Martinsson is at KTH Royal Institute of Technology, ITM School, Department of Industrial Economics
and Management, and Swedish House of Finance (SHoF), Lindstedtsvagen 30, SE-10044, Stockholm, Sweden,
phone: +46(0)87906962, email: gustav.martinsson@indek.kth.se
§
Thomann is at Royal Institute of Technology (KTH) and Centre of Excellence for Science and Innovation
Studies (CESIS), Lindstedtsvagen 30, SE-100 44, Stockholm, Sweden, christian.thomann@indek.kth.se
1 Introduction

The nature of technological change plays a central role in determining how environmental

constraints and regulations impact human welfare and economic performance (e.g., Stokey

(1988), Aghion and Howitt (1998), Popp, Newell, and Jaffe (2010)). Building on this insight,

a prominent theoretical literature explores the growth and welfare implications of policies

that “redirect” technical change toward environmentally-friendly production technologies

(e.g., Acemoglu, Aghion, Bursztyn, and Hemous (2012)). A key idea from this work is that

policy action is likely necessary to encourage the development of “clean” technologies, due

in part to path dependence in technical change (e.g., Acemoglu (1998), Acemoglu (2002);

Acemoglu, Akcigit, Hanley, and Kerr (2016); Aghion, Dechezleprêtre, Hemous, Martin,

and Van Reenen (2016)). With the optimal set of policies, directed technical change has

the potential to mitigate climate change risks and other environmental disasters without

significantly slowing long-run economic growth.
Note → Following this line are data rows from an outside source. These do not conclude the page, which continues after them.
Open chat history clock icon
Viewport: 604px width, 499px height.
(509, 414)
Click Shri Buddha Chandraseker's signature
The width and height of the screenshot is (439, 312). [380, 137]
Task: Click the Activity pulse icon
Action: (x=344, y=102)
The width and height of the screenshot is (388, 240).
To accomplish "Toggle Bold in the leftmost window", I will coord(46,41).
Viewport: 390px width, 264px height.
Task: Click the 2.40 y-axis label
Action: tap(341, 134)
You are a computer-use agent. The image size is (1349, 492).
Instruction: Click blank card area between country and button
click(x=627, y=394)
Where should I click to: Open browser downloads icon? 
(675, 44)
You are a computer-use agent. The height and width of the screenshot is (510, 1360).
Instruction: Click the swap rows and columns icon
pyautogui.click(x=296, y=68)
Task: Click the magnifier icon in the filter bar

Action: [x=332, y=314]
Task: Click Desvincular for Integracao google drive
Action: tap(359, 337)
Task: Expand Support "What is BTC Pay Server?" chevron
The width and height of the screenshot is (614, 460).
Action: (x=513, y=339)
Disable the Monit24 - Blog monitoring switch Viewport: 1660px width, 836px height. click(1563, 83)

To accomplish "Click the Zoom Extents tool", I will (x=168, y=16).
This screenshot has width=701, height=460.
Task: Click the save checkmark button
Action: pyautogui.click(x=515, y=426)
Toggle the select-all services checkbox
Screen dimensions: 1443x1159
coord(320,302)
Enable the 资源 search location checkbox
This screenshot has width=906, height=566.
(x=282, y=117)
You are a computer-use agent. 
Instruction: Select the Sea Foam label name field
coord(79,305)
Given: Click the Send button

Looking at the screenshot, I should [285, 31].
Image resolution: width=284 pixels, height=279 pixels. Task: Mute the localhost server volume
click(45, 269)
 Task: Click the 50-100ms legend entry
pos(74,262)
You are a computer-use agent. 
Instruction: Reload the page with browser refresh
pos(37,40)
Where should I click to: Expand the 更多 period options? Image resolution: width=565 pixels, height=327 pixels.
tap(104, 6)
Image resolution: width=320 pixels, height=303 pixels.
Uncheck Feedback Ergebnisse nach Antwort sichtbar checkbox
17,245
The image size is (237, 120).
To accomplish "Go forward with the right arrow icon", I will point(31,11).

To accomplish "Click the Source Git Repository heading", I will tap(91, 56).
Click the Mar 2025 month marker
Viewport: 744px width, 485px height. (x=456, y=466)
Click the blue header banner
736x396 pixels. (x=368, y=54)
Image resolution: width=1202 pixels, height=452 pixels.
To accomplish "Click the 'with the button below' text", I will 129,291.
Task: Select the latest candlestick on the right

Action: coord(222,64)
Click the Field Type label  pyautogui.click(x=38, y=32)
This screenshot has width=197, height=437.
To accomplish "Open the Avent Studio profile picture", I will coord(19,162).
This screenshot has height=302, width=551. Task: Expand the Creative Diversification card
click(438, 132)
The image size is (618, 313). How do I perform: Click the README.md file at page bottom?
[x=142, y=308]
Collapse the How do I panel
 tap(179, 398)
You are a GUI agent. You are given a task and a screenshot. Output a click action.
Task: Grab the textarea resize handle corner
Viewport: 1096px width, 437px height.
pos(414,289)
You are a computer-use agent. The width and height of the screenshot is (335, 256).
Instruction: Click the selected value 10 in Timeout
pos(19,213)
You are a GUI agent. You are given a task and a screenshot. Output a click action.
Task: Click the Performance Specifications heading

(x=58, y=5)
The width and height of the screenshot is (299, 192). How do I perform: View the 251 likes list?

An important and largely open empirical question concerns the effectiveness of

environmental policy at influencing the direction of technical change. Can environmental

policies change the way firms invest and influence the amount they spend developing new

technologies? This study provides novel evidence on the effects of one widely used policy

tool: taxes on air pollution. Specifically, we study how increasing taxes on the emission of

sulfur and nitrogen oxides (SOx and NOx ), two of the major air pollutants, affects firm-level

investment decisions. We find that firms with the dirtiest production technologies respond

to higher taxes on air pollution by shifting away from physical capital and toward research

and development (R&D). However, this shift toward the development of new technology is

primarily driven by profitable firms who do not need outside capital to fund higher rates

of R&D spending, indicating that financing considerations can influence the effectiveness of

environmental policy and extent of directed technical change.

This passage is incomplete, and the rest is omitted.